Tissue inhibitor of metalloproteinase 1 suppresses growth and differentiation of osteoblasts and differentiation of osteoclasts by targeting the AKT pathway.

Tissue inhibitor of metalloproteinase 1 (TIMP1) has various biological activities including the regulation of cell growth and differentiation. However, its role in bone homeostasis and remodeling remains poorly understood. In this study, we investigate the effects of TIMP1 on osteoblast and osteoclast activity at both cellular and molecular level using siRNA-mediated knockdown technique.

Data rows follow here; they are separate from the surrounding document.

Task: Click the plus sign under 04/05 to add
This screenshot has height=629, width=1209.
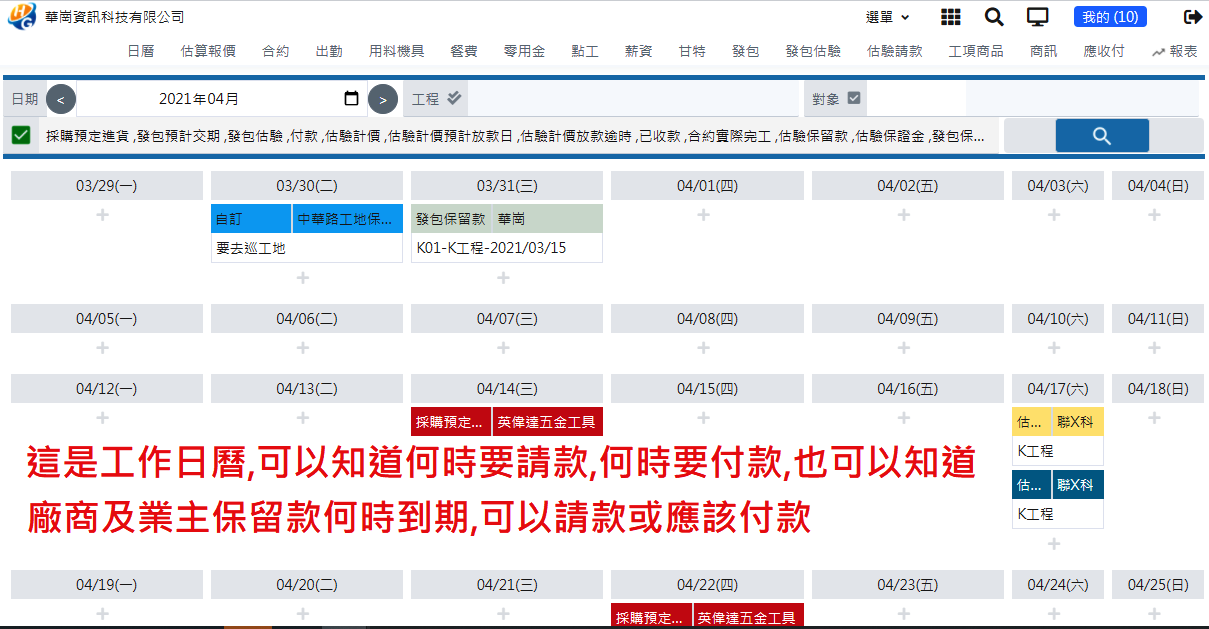Action: [101, 348]
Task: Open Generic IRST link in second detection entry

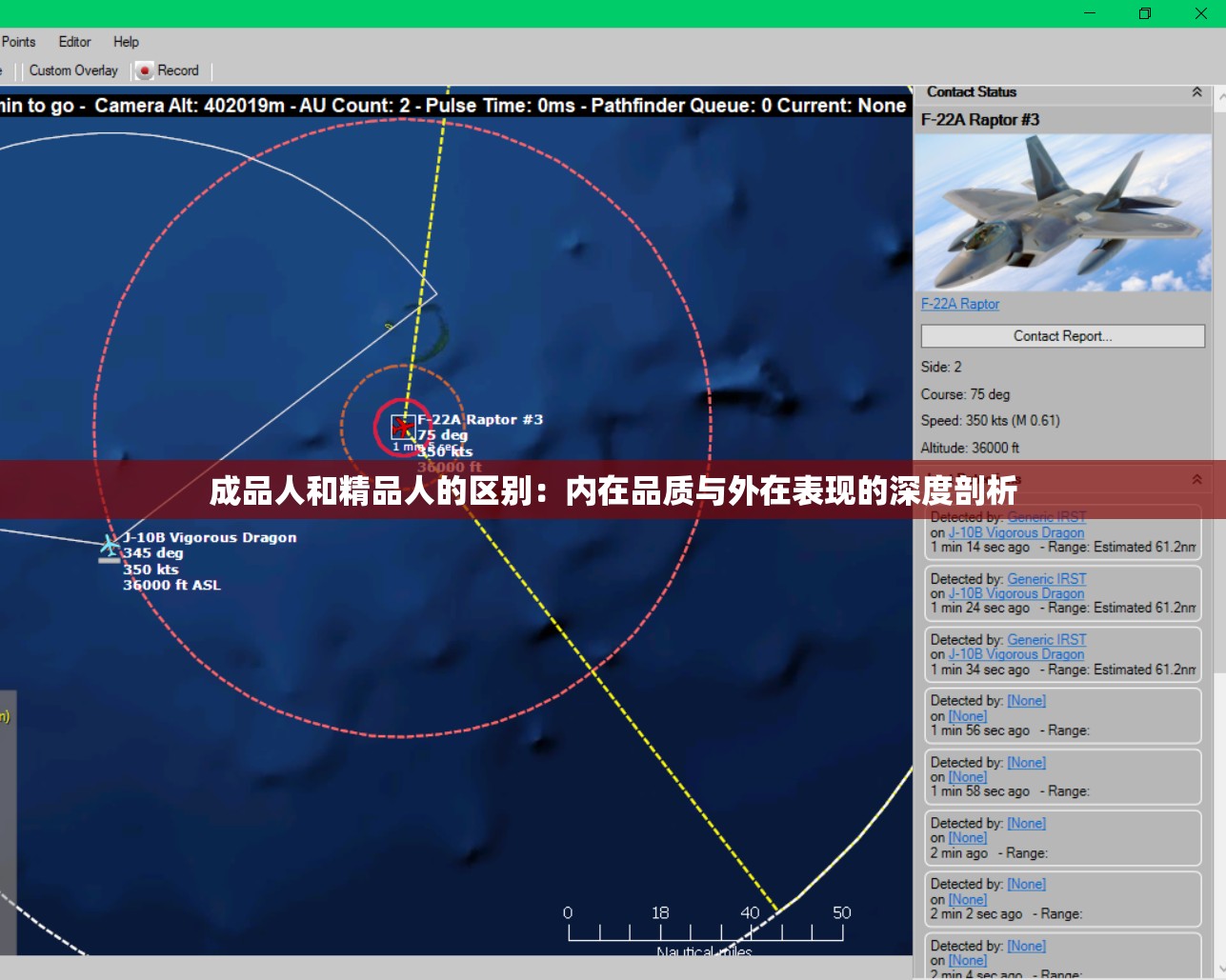Action: pyautogui.click(x=1046, y=579)
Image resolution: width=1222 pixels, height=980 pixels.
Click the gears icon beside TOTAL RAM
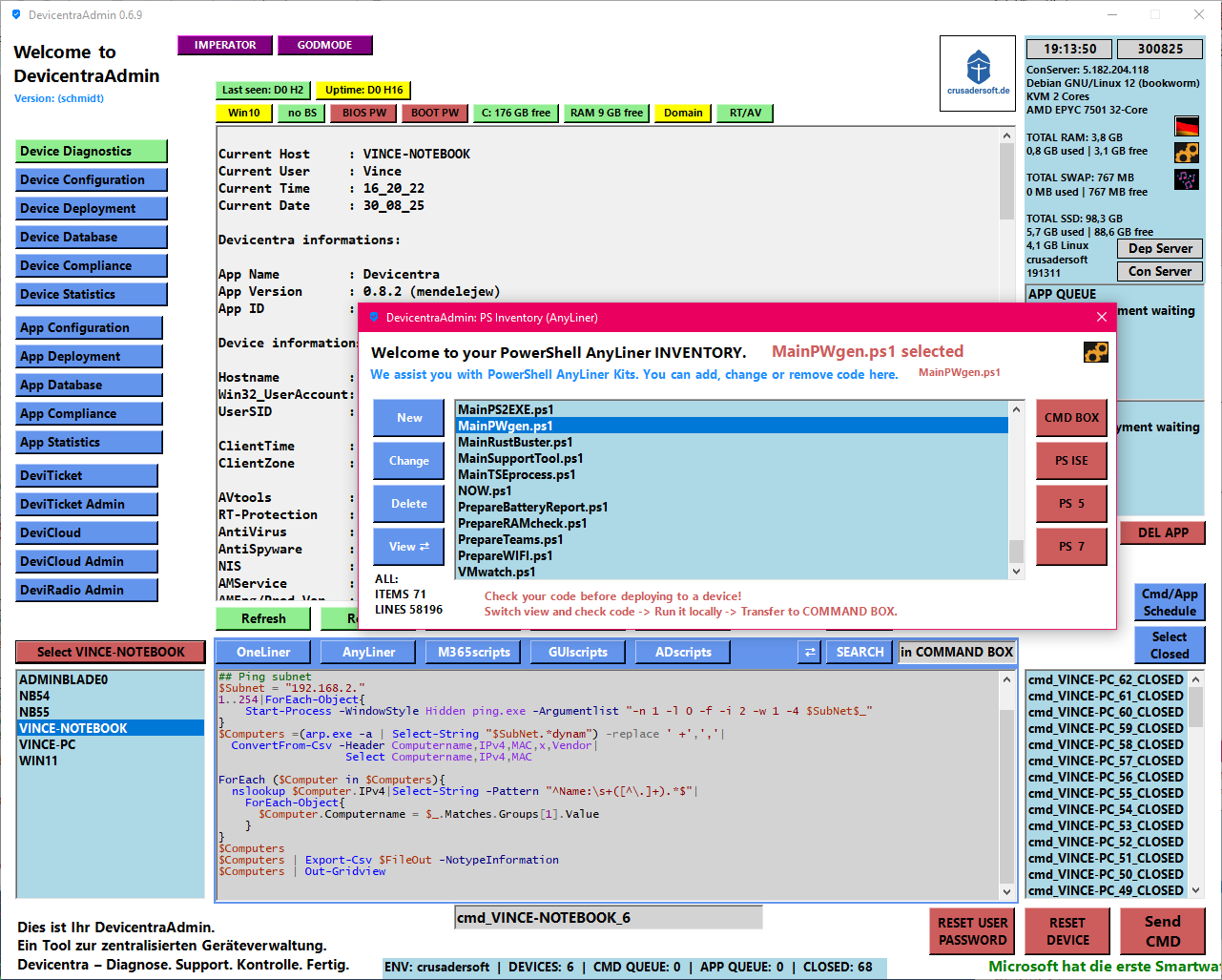(x=1187, y=153)
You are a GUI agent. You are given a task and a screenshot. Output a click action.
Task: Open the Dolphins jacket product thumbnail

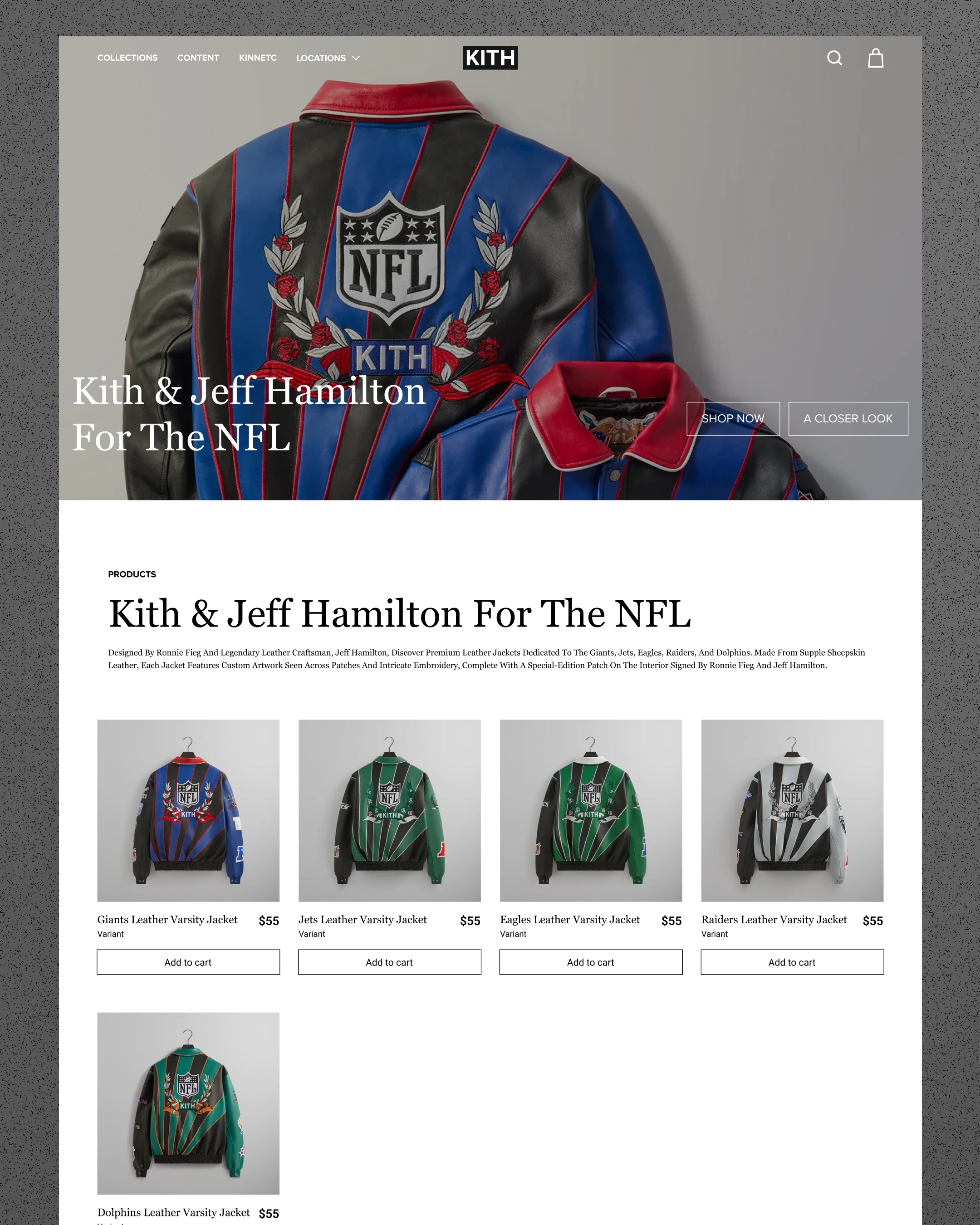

Our results show that knockdown of TIMP1 stimulates proliferation and survival, but decreases apoptosis in osteoblastic MC3T3-E1 cells, suggesting that TIMP1 inhibits cell growth. TIMP1 also dampens differentiation of committed osteoblasts, as well as osteoblastogenesis of bone marrow-derived mesenchymal stem cells (BMSCs). We further show that the modulation of TIMP1 on osteoblast activity is independent of its MMP inhibition. Importantly, we uncover that TIMP1 suppresses osteoblast growth and differentiation by targeting the AKT pathway, and this is associated with TIMP1-mediated induction of PTEN via its binding to the cell surface receptor CD44. Therefore, our results highlight a novel TIMP1/CD44/PTEN/AKT signaling nexus that functions as a suppressor of osteoblast activity. Moreover, we show that TIMP1 also inhibits osteoclast differentiation in osteoclast precursor RAW 264.7 cells by targeting the AKT. In conclusion, our results demonstrate that TIMP1 can act as a suppressor of growth and differentiation of osteoblasts and differentiation of osteoclasts through the negative regulation of the AKT pathway. We propose that TIMP1 may serve as a potential target for low bone mass-related skeletal diseases, such as osteoporosis.